Amaç 1
Yayın yasağı konusundaki metni iki cümleyle özetleyiniz.
Amaç 2
Yayın yasağı konusundaki metnin "Yayın yasağı neden" ile "kendi dilini konuşturdu." arasındaki bölümünü, bu ifadeler de dâhil olmak üzere, hiçbir değişiklik yapmadan yeniden yazınız.

Okuma Metni
────────────────────

Yayın yasağı neden yapılıyor? Çünkü halktan gelen sesin, Hatay'dan gelen doğru bilginin önüne geçilmeye çalışıyor. Hatırlarsanız, Uludere katliamı 500 günde çözülememişti ancak Reyhanlı'yı birkaç saatte çözdüler. Kimlerin yaptığını hemen buldular. Hemen Esad'ı karşılarına alıp, Amerika'ya uçtular ve Obama'ya olayı çözelim dediler. AKP'nin rengi çok açık. Olaydan hemen sonra açıklama yapan bütün bakanlar ve başbakan sorumlu olarak Esad'ı gösterip "cevap verilir", " intikam alınır" açıklamalarıyla asıl provakasyonu yaptılar. Medya üzerinden de bunu yaymaya çalıştılar. Çünkü asıl sorumlu Esad değildi. Eğer Hatay'dan yayın yapılsaydı televizyonlarda halk bunu görecekti. Ancak hükümet başka konuştu, satılmış medyaya da kendi dilini konuşturdu.

────────────────────

Veri Kayıtları
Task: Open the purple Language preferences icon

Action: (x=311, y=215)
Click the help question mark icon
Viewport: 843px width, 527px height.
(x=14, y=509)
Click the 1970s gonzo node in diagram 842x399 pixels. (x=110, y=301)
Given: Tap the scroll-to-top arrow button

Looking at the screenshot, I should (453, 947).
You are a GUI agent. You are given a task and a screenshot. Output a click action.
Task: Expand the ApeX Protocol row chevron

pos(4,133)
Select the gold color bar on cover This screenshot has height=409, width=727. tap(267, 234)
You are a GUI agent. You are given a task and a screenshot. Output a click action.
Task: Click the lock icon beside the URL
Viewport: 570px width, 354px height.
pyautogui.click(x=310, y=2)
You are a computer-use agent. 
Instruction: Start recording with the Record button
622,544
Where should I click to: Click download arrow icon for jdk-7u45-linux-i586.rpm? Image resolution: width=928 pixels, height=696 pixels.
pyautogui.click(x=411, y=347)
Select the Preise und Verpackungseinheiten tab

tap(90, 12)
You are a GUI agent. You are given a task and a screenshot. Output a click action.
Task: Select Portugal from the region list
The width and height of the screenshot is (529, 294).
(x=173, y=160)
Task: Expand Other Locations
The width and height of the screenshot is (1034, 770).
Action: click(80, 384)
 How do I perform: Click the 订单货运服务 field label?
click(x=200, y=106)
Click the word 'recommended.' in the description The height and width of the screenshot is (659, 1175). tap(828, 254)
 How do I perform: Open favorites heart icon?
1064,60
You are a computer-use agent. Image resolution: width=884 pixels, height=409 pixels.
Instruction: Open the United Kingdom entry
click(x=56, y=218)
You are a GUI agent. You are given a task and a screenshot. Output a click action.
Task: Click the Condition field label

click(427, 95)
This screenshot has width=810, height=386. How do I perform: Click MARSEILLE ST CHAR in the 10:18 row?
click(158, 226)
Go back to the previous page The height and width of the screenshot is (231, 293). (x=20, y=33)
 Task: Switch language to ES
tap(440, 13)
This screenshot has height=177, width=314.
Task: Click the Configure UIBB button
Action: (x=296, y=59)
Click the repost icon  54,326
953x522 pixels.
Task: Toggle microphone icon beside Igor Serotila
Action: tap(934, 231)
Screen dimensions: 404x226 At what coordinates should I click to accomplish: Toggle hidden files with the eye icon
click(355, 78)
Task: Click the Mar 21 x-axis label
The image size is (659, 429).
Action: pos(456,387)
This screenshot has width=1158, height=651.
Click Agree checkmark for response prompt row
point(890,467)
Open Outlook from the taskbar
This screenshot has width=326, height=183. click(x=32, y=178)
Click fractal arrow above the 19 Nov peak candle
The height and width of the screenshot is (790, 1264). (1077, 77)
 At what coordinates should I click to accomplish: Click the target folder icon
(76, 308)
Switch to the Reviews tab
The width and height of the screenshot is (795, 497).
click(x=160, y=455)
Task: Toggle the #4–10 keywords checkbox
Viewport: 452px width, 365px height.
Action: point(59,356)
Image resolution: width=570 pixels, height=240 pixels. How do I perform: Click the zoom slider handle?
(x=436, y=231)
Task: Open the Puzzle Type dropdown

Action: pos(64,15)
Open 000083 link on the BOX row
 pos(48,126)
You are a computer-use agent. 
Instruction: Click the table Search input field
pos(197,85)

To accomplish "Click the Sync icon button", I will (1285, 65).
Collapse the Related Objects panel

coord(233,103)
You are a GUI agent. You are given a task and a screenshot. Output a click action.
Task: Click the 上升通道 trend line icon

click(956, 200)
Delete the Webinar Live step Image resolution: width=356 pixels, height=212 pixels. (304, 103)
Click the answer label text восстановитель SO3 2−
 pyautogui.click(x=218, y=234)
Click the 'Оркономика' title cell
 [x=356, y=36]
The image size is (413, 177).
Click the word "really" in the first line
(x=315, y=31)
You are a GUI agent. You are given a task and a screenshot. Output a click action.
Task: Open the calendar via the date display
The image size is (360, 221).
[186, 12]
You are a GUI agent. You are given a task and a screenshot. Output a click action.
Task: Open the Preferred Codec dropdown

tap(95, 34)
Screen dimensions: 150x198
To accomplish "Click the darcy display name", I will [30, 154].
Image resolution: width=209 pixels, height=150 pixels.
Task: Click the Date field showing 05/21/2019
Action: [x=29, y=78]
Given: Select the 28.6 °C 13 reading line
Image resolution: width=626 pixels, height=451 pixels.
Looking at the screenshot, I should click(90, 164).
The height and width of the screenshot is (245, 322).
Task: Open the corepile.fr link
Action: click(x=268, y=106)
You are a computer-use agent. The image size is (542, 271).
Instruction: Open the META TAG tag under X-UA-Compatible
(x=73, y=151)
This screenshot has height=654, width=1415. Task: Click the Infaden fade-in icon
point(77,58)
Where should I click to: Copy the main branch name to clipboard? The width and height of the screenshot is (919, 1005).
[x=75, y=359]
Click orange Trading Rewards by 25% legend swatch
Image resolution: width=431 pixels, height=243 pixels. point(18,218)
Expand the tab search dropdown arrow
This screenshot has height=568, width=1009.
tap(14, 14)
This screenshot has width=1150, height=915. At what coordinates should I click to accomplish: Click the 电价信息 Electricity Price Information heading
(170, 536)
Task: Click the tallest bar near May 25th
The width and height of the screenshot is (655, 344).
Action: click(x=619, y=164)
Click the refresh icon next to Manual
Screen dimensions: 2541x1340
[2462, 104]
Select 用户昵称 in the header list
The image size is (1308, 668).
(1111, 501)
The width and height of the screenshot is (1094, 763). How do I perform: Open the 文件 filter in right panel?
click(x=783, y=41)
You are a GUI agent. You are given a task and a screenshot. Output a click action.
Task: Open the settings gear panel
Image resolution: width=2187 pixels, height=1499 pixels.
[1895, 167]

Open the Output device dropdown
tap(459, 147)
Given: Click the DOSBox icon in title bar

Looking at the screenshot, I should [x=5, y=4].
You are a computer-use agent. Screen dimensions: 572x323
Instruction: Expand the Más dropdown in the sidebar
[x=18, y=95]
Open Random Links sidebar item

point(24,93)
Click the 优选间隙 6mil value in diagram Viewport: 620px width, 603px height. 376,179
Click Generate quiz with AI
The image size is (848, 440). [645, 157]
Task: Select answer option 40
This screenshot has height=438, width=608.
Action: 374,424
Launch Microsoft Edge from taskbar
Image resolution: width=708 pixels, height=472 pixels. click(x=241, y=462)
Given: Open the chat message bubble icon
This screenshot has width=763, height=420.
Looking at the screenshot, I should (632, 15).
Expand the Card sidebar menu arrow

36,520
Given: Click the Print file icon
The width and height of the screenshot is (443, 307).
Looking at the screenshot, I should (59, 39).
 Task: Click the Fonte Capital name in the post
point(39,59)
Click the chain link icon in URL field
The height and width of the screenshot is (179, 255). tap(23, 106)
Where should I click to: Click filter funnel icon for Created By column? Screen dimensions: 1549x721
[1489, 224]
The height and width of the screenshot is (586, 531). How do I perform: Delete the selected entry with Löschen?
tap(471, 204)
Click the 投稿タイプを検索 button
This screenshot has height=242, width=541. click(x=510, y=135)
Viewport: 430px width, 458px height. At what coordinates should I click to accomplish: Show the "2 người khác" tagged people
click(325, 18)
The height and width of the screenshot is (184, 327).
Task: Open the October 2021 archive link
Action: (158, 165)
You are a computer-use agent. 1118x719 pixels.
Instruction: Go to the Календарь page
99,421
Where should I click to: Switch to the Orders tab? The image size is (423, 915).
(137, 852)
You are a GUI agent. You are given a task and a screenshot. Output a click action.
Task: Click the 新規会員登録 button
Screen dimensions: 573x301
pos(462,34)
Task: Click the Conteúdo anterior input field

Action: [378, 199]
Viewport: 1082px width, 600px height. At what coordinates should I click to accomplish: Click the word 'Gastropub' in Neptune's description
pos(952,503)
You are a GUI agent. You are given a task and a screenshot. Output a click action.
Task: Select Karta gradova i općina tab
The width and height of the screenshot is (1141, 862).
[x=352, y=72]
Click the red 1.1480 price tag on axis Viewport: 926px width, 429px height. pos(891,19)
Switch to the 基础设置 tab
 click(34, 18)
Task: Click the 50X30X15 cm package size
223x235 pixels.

────────────────────

Yanıt 1
Metne göre yayın yasağı, halktan ve Hatay'dan gelen doğru bilginin önüne geçmek amacıyla uygulanmaktadır; Uludere katliamı 500 günde çözülemezken Reyhanlı olayı birkaç saatte çözülmüş ve bakanlarla başbakan sorumlu olarak hemen Esad'ı göstermiştir. Metin, bu açıklamalarla asıl provokasyonu onların yaptığını, asıl sorumlunun Esad olmadığını ve hükümetin satılmış medyaya kendi dilini konuşturduğunu ileri sürmektedir.

Yanıt 2
Yayın yasağı neden yapılıyor? Çünkü halktan gelen sesin, Hatay'dan gelen doğru bilginin önüne geçilmeye çalışıyor. Hatırlarsanız, Uludere katliamı 500 günde çözülememişti ancak Reyhanlı'yı birkaç saatte çözdüler. Kimlerin yaptığını hemen buldular. Hemen Esad'ı karşılarına alıp, Amerika'ya uçtular ve Obama'ya olayı çözelim dediler. AKP'nin rengi çok açık. Olaydan hemen sonra açıklama yapan bütün bakanlar ve başbakan sorumlu olarak Esad'ı gösterip "cevap verilir", " intikam alınır" açıklamalarıyla asıl provakasyonu yaptılar. Medya üzerinden de bunu yaymaya çalıştılar. Çünkü asıl sorumlu Esad değildi. Eğer Hatay'dan yayın yapılsaydı televizyonlarda halk bunu görecekti. Ancak hükümet başka konuştu, satılmış medyaya da kendi dilini konuşturdu.